_About this exercise_
Nothing but a number is wanted: the count of lines in the records below that include "with".

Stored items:
━━━━━━━━━━━━━━━━

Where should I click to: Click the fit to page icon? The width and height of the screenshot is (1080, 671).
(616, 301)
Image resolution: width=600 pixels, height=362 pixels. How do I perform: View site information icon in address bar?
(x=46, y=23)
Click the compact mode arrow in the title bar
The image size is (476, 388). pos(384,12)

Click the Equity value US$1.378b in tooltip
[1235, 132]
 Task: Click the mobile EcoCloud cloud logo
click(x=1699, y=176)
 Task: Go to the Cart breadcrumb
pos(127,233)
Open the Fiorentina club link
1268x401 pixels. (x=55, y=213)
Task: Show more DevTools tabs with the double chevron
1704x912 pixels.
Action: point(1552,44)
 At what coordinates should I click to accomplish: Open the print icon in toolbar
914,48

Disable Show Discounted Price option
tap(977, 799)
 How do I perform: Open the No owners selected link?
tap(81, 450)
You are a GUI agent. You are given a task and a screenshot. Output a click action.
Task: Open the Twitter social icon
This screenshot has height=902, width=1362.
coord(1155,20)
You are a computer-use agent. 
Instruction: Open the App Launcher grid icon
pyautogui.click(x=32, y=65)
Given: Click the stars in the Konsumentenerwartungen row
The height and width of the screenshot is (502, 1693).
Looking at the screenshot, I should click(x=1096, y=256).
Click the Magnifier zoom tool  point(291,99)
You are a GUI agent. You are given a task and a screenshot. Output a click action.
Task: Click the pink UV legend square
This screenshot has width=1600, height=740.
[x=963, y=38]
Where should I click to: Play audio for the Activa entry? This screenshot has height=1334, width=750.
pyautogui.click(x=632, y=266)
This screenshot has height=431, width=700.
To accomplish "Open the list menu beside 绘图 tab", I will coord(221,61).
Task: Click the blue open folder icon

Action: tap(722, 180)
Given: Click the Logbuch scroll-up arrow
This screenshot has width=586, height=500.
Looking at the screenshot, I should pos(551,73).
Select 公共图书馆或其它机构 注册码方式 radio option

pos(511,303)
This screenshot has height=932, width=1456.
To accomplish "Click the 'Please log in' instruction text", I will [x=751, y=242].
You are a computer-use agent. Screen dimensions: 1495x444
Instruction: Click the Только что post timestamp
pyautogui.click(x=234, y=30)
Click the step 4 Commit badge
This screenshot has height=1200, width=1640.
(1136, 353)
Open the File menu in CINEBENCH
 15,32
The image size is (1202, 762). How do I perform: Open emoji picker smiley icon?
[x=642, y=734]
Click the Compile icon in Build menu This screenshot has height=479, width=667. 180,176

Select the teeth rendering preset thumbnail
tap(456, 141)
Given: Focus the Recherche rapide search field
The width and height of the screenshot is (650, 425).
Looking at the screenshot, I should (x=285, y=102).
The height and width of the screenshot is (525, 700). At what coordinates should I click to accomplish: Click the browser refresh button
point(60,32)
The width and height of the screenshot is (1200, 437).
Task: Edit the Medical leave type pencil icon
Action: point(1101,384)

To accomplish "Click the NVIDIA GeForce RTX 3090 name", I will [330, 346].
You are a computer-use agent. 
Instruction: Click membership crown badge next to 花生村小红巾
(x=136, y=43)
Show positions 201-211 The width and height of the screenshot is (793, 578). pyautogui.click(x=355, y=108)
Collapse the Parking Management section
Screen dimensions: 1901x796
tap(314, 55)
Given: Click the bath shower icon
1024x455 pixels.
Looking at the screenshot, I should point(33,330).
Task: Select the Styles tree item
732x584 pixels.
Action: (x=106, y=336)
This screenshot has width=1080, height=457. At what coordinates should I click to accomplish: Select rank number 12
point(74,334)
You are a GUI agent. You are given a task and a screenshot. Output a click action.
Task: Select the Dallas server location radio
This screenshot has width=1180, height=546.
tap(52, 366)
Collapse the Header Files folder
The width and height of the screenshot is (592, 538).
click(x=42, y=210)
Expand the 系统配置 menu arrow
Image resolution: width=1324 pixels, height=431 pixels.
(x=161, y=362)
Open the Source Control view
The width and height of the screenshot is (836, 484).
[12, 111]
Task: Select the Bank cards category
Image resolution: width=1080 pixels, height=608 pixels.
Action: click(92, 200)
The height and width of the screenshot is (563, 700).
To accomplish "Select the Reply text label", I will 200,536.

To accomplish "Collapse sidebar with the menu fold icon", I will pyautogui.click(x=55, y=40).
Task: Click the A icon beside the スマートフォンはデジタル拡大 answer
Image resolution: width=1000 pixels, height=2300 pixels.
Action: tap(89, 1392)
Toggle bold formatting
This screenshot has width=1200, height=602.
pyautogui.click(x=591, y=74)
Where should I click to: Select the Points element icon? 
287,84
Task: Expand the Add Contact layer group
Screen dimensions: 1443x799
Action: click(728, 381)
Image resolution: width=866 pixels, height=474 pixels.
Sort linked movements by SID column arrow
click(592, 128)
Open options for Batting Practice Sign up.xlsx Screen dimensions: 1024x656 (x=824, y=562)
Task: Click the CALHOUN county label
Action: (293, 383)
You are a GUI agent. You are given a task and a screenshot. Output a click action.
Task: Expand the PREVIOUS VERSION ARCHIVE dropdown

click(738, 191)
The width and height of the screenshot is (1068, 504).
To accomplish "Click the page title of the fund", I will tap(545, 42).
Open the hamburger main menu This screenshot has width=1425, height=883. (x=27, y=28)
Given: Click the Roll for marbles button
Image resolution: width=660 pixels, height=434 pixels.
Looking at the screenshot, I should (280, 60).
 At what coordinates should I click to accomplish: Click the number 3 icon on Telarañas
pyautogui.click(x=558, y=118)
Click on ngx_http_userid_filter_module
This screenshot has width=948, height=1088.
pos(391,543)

━━━━━━━━━━━━━━━━

_Response to the exercise_
2